__Extracted entries__.
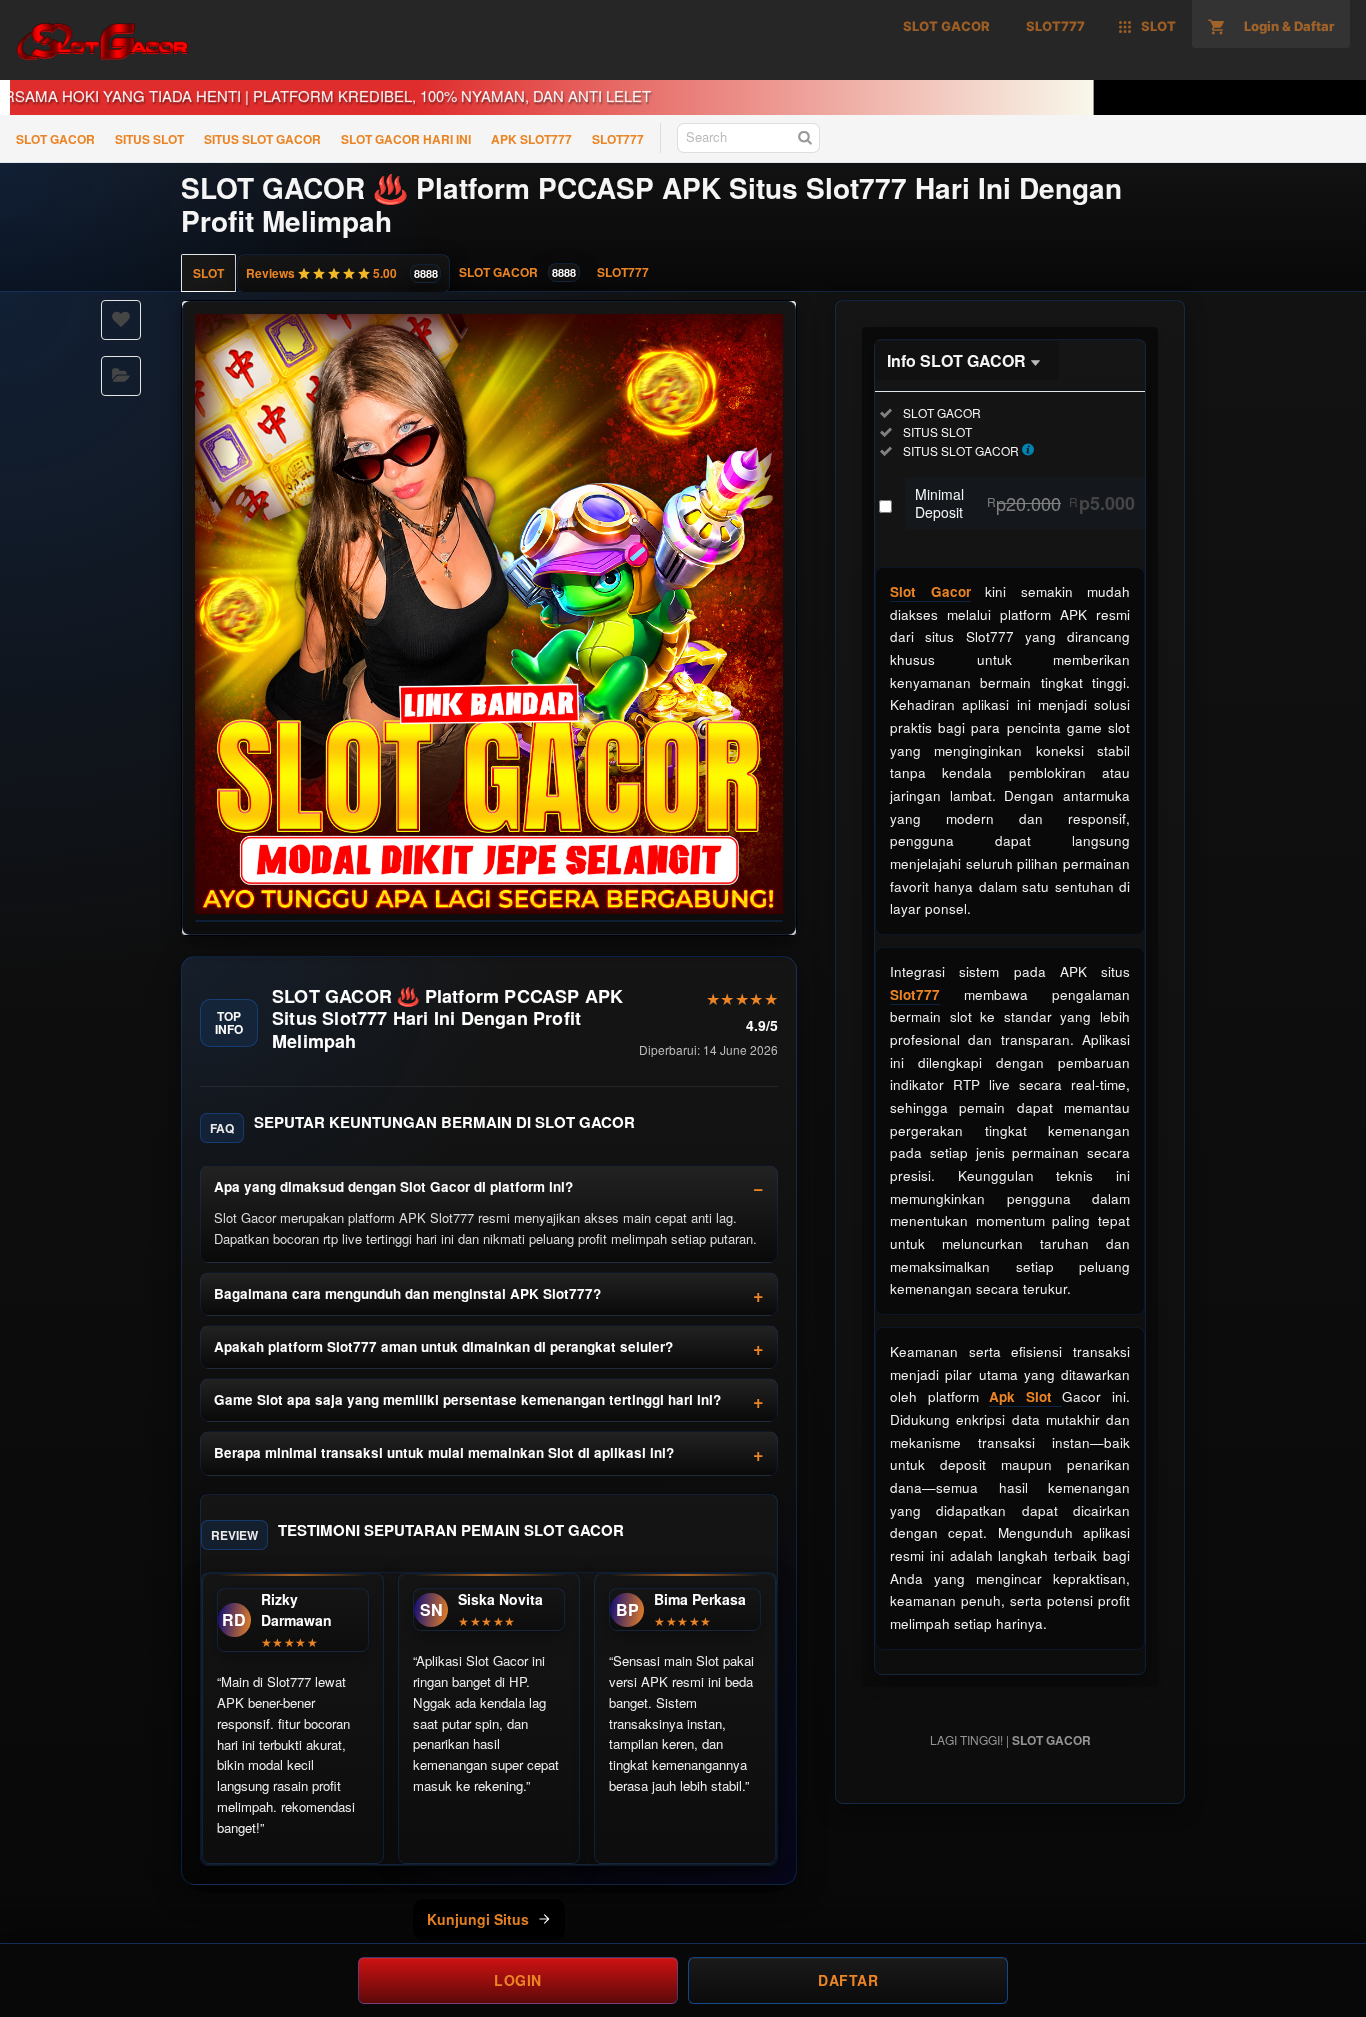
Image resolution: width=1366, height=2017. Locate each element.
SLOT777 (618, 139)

--

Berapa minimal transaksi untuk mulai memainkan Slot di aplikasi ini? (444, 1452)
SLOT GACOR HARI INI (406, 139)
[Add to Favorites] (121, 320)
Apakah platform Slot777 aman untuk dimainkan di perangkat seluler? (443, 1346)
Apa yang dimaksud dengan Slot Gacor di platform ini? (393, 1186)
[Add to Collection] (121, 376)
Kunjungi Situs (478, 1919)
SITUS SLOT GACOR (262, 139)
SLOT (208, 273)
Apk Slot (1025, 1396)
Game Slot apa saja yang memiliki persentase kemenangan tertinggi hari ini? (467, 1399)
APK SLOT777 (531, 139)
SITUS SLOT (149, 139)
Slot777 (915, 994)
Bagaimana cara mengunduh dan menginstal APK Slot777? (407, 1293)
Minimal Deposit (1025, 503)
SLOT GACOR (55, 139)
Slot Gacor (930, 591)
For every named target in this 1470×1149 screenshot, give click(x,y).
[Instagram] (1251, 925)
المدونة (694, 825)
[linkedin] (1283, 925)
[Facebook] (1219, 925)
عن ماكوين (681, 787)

__Exercise goal__. Please output exactly the lines between the one holding "Apk Slot (1025, 1396)" and the one holding "عن ماكوين (681, 787)" in the records above, inclusive, and nothing more.

__Response__.
Apk Slot (1025, 1396)
Game Slot apa saja yang memiliki persentase kemenangan tertinggi hari ini? (467, 1399)
APK SLOT777 (531, 139)
SITUS SLOT (149, 139)
Slot777 (915, 994)
Bagaimana cara mengunduh dan menginstal APK Slot777? (407, 1293)
Minimal Deposit (1025, 503)
SLOT GACOR (55, 139)
Slot Gacor (930, 591)
For every named target in this 1470×1149 screenshot, give click(x,y).
[Instagram] (1251, 925)
المدونة (694, 825)
[linkedin] (1283, 925)
[Facebook] (1219, 925)
عن ماكوين (681, 787)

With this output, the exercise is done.